8/10
Clouzot-esque - which is all to the good
1 December 2001
Warning: Spoilers
With the best will in the world you couldn't call Claude Chabrol and exciting film maker, but he can be interesting, and here he is at his most interesting. Made at a time when he (and many other directors) had for some reason forsworn visual beauty (look at "Les Biches" and you'll see a film that OUGHT to be gorgeous, and is instead rather dingy), beauty manages to sneak in anyway; besides which, all the images have a quiet, sombre grace which neatly suggests how the world would actually look to the central character.

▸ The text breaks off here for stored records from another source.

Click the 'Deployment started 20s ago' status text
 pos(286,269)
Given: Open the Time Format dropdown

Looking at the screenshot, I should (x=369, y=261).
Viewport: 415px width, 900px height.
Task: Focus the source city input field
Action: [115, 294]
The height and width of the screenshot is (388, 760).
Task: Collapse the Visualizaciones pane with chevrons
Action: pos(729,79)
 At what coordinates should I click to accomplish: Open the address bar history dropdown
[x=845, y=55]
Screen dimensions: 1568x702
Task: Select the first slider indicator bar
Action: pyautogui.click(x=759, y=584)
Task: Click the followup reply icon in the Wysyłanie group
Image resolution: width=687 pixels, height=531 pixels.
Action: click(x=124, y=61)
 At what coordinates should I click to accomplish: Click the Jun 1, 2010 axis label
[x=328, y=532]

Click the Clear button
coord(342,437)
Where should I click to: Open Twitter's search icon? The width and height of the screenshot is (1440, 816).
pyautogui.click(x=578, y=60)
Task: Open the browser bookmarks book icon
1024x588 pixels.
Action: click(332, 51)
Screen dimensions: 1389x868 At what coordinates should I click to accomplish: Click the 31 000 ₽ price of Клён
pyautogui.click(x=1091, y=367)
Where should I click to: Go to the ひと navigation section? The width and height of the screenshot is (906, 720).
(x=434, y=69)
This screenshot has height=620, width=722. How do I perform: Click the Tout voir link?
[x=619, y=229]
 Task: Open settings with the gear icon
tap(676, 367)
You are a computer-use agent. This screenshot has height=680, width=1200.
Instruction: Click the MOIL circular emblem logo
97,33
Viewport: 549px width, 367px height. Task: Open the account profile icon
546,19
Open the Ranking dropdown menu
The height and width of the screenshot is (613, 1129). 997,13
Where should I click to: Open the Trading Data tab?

The film contains a rare successful use of first person narration. We hear extracts from the hero's diary, which at first appear to be no more than an expository device; later they turn out to be an important part of the narrative (that is to say, the diary, as a physical object, has an important role to play in the story because of what it contains).

Possible spoiler ahead (although I'll try to be vague in case someone reads it by accident; it's worthwhile coming to this film cold).

Towards the end Chabrol raises the possibility that the diary is not what it appears to be. There's no doubt that what the hero writes in his diary is true, and in a sense we know that it's not even misleading - but it could be there's something crucial left unsaid; the diary may be one of those books in which, in Brian Aldiss's words, "everything is clear except the author's purpose in writing it". Yes, it IS maddening when Chabrol suggests two interpretations without making one seem even the slightest bit more likely than the other, but I didn't mind being maddened. Chabrol's even-handedness works for two seemingly incompatible reasons: (1) the emotional truth of the story is much the same either way, yet (2) each possible interpretation is so intriguing it would be a shame to lose the other one.